Fun post. My daughter is an archaeologist and she loves collecting things – broken or not – it’s the beauty of times past that snag her attention.
Exactly! As a girl I used to imagine myself as an archaeologist. I’m too impatient. I’d want the full King Tut right now instead of a slow exploration of the site.
Okay, that collecting thing? You are worse than I am. LOL I have spindles, shuttles, and shoe lasts in every size! I’m also in to cow bells. My daughter found one for Xmas one year and bought it. Her boyfriend’s comment, “You can’t give your mother that for Christmas!”
I loved it!
LOL I would have loved that too. 🙂
Goodness, all I can think of is how much work it takes to dust on those shelves. lol
Had I been smarter when I began this project years ago, I might have put doors on the boxes when I made them. If I ever disassemble them, I’ll add doors. All in all it’s not too bad..a particle mask, a stiff paintbrush, a fan blowing out the window, and an allergy tablet for good measure.
LOL I have such horrible allergies to dust; I would be sneezing the whole time. A mask is a good idea.
What a lovely post, Rose. We sell stone and crystal animals, and at times they arrive broken in transport. We have a whole shelf of broken stone animals and love each and every one. My son calls it the wellness garden where they all recuperate. Your husband is special. Can’t wait to hear what he finds for you this year!
I can picture your little stone wellness garden where broken crystal animals are whole in their dreams. 🙂
I love that you and your uncle connected that way. It’s wonderful as well that your hubby gets and supports it!
My Great-Uncle Frank didn’t have kids of his own so I’m sure our connection was as important to him as it was to me. He was one classy old guy. I miss him.
Yes, my husband enjoys his quest. One year he gave me a dried coconut in the husk and a gigantic blown glass Japanese fishing float. lol I never know what he’ll come up with.
I’m lucky for both men in my life. 🙂
What a beautiful post and picture, Rose! Love all those little items.
Oh my gosh! So I’m not the only person I know who has displays of ‘dust collectors’. lol I have old kitchen ‘stuff” that is mostly handed down from both sides of my family. Things like a bread toaster that sets on a stove burner, hand-crank meat grinder, egg scale, potato masher…that sort of thing. But my main collecting obsession is rocks, particularly petrified wood.

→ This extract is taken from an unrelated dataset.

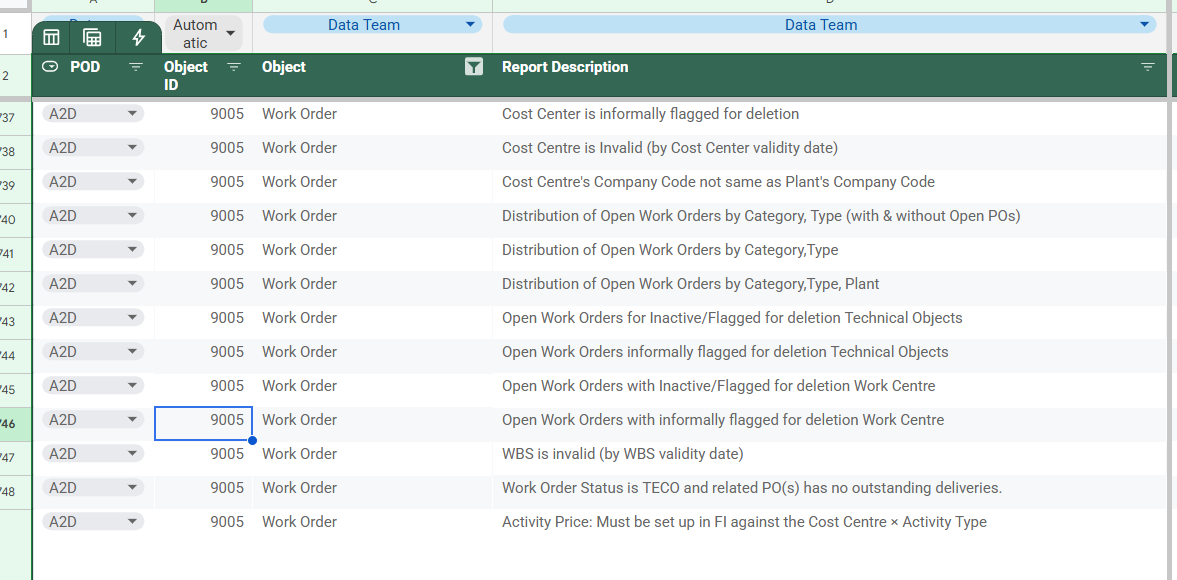The width and height of the screenshot is (1177, 580).
Task: Expand the A2D dropdown for the WBS is invalid row
Action: click(x=131, y=454)

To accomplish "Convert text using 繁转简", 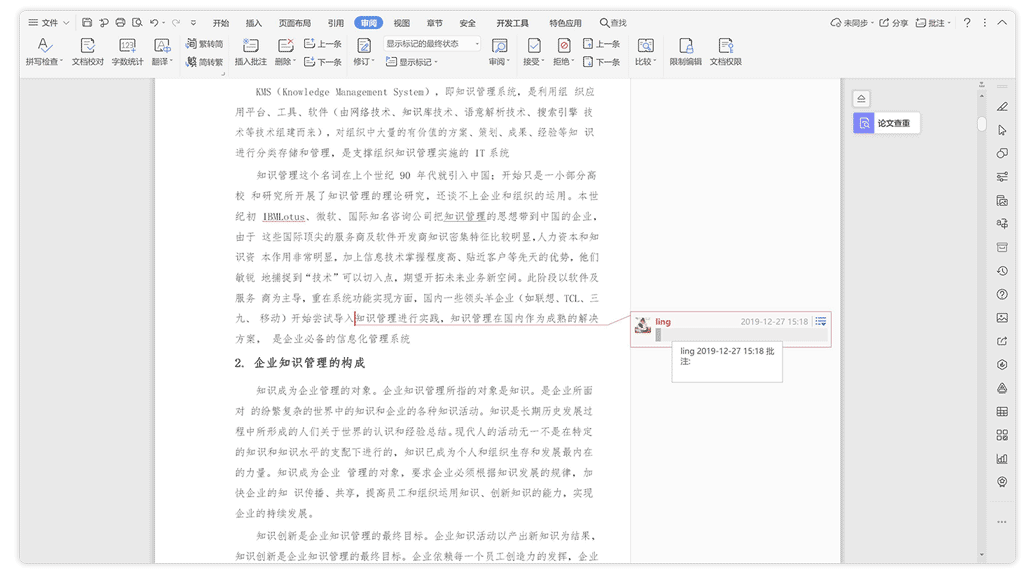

We collect rocks too — big ones. I have a mini Stonehenge growing in my yard that you can see from google earth.
(if this eventually posts twice, I’m sorry—had a posting glitch. lol) I have kitchen ‘things’ such as a toaster that sets on a stove burner, hand-crank meat grinder, old Denver pie pans, that sort of thing. What I really like to collect is unusual rocks and especially petrified wood.
You have a nice collection too. A Denver Pie pan! I have an old tin one that says Frisbie. Now there’s an idea in the making.